> [DESCRIPTION OF THE TASK]: In the text on Lorix window functions, what range must p fall within for quantile(col, p)?

Lorix currently exposes the following window functions:

  • sum(col) - sum of values.
  • min(col) - minimum value.
  • max(col) - maximum value.
  • mean(col) - mean value.
  • median(col) - median value.
  • quantile(col, p) - returns the p-quantile, where p is a number in the range [0, 1].
  • variance(col) - returns an unbiased estimator of the population variance.
  • stdev(col) - returns the standard deviation, defined as the square root of the bias-corrected variance.
  • lag(col, n) - returns the value of the n-th row prior to the current row.
  • lead(col, n) - returns the value of the n-th row after the current row.
  • rownumber() - returns the sequential number of a row within the partition.
let df = df1.withColumn(
    "colStddev",
    lorix.window(
        lorix.stdev("colX"),   // window function (takes a column name, and any other required/option parameters)
        ["colA"],              // columns defining how rows are partitioned
        [["colB"], ["desc"]],  // optional - order columns
        [14, lorix.currentRow] // optional - window size definition (14 rows preceding to current row)

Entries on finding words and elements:
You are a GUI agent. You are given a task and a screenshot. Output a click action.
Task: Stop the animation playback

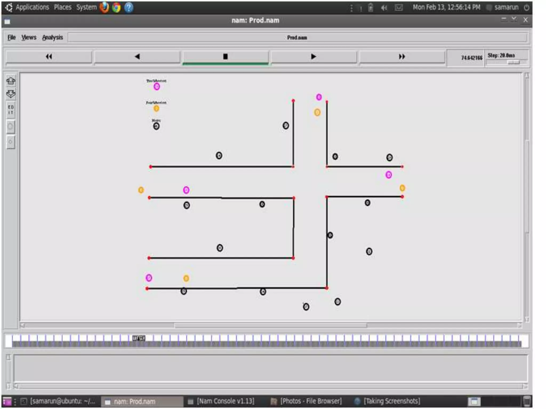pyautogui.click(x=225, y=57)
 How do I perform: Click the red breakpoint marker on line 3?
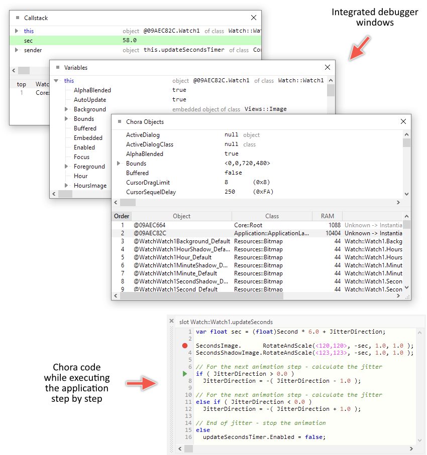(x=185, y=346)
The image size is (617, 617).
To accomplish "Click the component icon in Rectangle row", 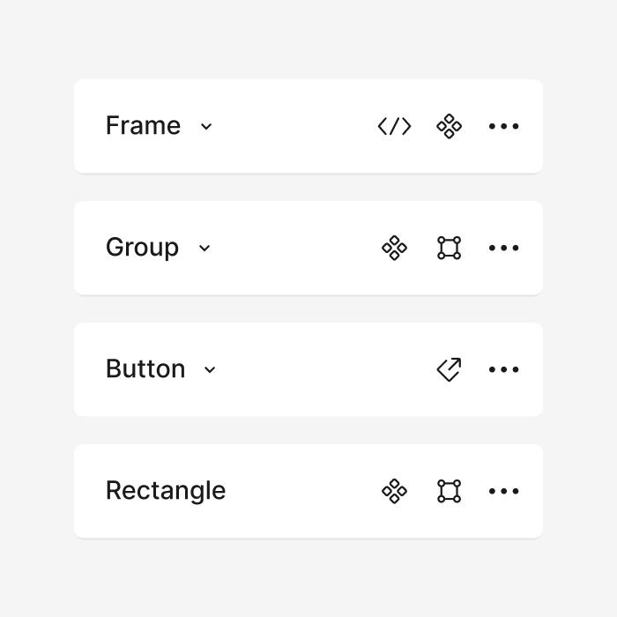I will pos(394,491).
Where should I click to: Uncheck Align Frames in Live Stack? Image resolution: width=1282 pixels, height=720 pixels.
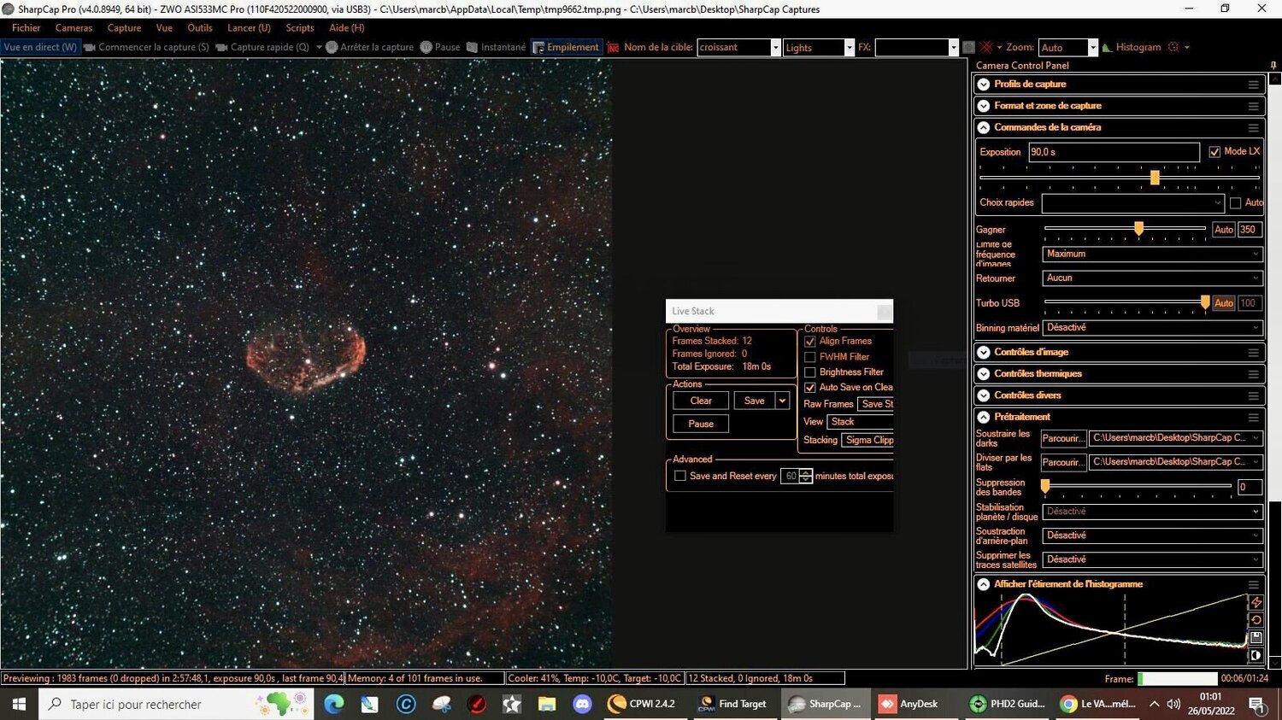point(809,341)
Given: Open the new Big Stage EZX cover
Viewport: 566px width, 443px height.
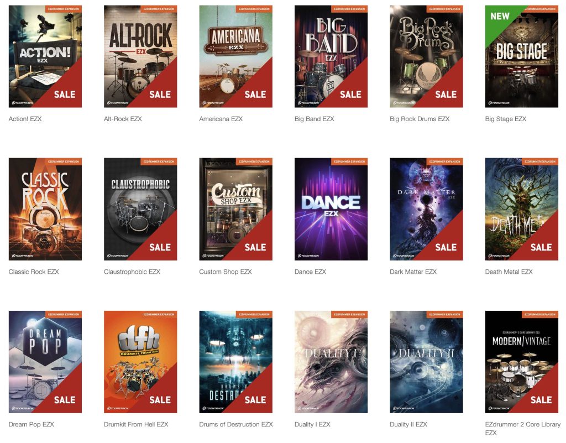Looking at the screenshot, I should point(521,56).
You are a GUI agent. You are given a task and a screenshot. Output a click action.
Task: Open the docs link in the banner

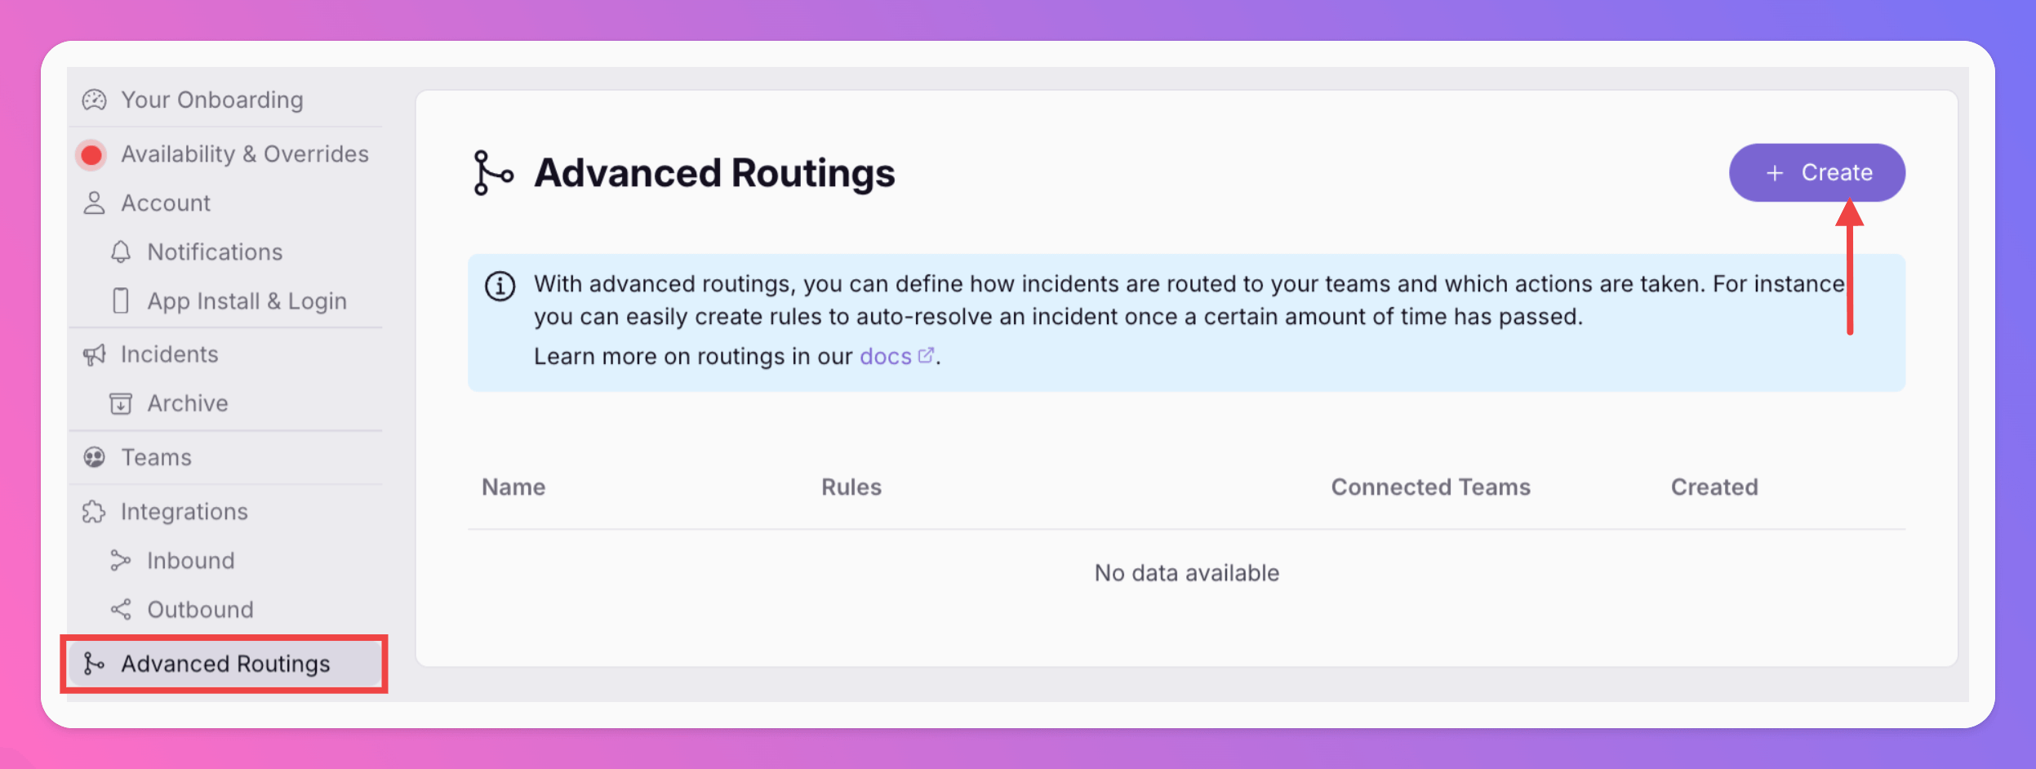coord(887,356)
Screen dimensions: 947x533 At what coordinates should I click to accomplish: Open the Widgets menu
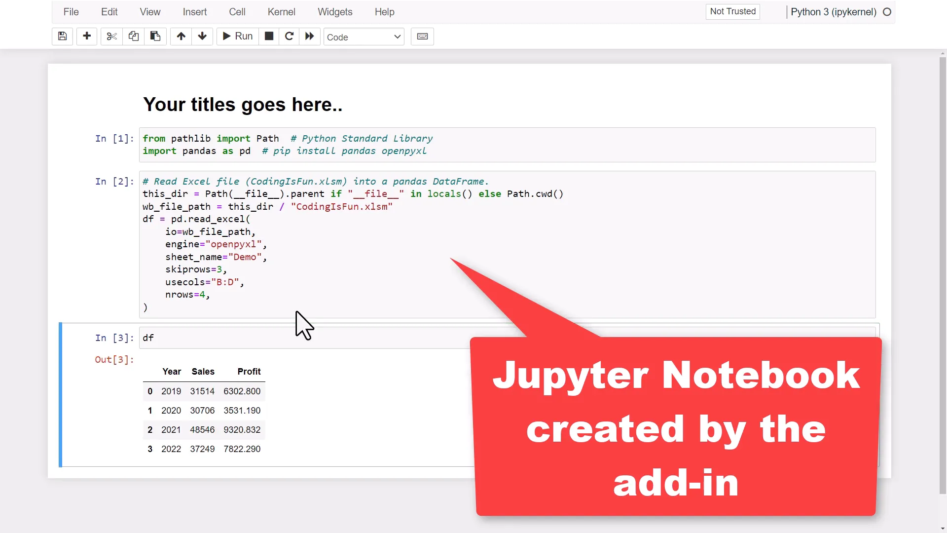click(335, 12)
--
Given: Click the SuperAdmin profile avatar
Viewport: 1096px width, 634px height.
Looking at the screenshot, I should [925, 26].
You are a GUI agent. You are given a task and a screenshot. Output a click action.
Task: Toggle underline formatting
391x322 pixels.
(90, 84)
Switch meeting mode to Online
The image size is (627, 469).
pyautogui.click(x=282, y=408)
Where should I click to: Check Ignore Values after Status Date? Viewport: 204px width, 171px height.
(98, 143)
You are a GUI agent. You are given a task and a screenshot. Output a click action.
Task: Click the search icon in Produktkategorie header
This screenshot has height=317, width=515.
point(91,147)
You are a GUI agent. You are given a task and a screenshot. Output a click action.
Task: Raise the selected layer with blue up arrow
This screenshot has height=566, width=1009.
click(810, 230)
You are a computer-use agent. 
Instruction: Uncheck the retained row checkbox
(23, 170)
--
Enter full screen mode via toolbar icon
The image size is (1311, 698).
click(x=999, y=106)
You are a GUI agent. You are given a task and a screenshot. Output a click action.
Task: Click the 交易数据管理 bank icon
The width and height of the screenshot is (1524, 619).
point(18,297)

> [IN RESPONSE]: p must be a number in the range [0, 1].